PAÍS DEL MALTRATO Y LOS RENCORES
Por: Eduardo Rosero Pantoja
Para contar lo que sigue, tengo que recurrir a la fidelidad de mi memoria. Lamento que en el recuento olvidaré detalles de lo que escuché de un manizalita, en 40 minutos de recorrido, en un bus articulado de Bogotá, del sistema de transporte público -pero privado de esa capital- llamado Transmilenio, abreviadamente TM. Sistema que hace pocos días fue objeto de ataques por parte de ciudadanos inconformes con las tarifas elevadas, lo mismo que por falta de suficientes buses, por la poca frecuencia de los mismos y por las precarias condiciones laborales de la mayoría de empleados de ese medio de transporte. El caso es que mi contertulio viajaba feliz y de pie en un bus del Tranmilenio y era tanta su alegría interior, que decidió compartirla conmigo.
El caso es que el hombre de mi relato, acababa de radicar sus papeles para jubilarse y, por tanto, experimentaba una de esas dichas que en nuestro país son rayanas en la felicidad, por la dificultad que entraña lograrlo. Es una verdadera odisea que pocos culminan, principiando por lo difícil que es conseguir un trabajo, además, por lo inestable que resulta la carrera laboral, tanto en el sector público como en el privado. El trabajo en Colombia se ha precarizado en los últimos años y doquier reina la informalidad, que es la manera como el país funciona: los ricos se vuelven más ricos y, es como si nada irregular pasara. Todo por culpa de una legislación hecha a la medida de los propietarios de los medios de producción y del Estado ladrón.

## [TAREAS PENDIENTES]
[a] Según la columna, ¿cuántos minutos duró el recorrido en el que el autor escuchó al manizalita?
[b] Imprime el fragmento de la columna que comienza en "El caso es que el" y termina en "del Estado ladrón.".
[c] Enumera los motivos que la columna atribuye a los ataques de ciudadanos inconformes contra el Transmilenio.

## [REGISTROS LISTADOS]
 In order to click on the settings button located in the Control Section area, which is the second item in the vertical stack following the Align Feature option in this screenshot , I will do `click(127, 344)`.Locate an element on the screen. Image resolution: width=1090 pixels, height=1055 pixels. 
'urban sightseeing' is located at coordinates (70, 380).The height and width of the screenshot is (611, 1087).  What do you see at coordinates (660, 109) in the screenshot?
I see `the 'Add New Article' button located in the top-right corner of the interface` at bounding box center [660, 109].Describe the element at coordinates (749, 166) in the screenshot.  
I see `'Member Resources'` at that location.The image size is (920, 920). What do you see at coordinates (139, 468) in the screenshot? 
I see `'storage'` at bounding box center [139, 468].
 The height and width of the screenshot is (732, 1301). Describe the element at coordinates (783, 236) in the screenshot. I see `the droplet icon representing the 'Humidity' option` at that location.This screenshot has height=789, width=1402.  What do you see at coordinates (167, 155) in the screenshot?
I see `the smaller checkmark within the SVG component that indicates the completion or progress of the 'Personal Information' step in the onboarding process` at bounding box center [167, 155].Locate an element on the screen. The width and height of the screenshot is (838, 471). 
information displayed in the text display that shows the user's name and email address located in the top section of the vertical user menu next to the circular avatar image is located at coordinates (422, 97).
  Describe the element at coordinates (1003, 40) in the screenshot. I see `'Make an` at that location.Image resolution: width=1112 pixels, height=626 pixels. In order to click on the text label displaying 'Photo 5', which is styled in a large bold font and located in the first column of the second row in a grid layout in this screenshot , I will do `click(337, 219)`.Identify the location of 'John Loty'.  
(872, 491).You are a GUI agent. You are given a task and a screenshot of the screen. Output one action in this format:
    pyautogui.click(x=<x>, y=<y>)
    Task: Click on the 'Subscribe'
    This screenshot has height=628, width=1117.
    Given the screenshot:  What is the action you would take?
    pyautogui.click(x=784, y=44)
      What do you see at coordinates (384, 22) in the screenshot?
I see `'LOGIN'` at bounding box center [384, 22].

## [RESPUESTAS CORRECTAS]
[a] 40 minutos.

[b]
El caso es que el hombre de mi relato, acababa de radicar sus papeles para jubilarse y, por tanto, experimentaba una de esas dichas que en nuestro país son rayanas en la felicidad, por la dificultad que entraña lograrlo. Es una verdadera odisea que pocos culminan, principiando por lo difícil que es conseguir un trabajo, además, por lo inestable que resulta la carrera laboral, tanto en el sector público como en el privado. El trabajo en Colombia se ha precarizado en los últimos años y doquier reina la informalidad, que es la manera como el país funciona: los ricos se vuelven más ricos y, es como si nada irregular pasara. Todo por culpa de una legislación hecha a la medida de los propietarios de los medios de producción y del Estado ladrón.

[c]
- Las tarifas elevadas
- La falta de suficientes buses
- La poca frecuencia de los buses
- Las precarias condiciones laborales de la mayoría de empleados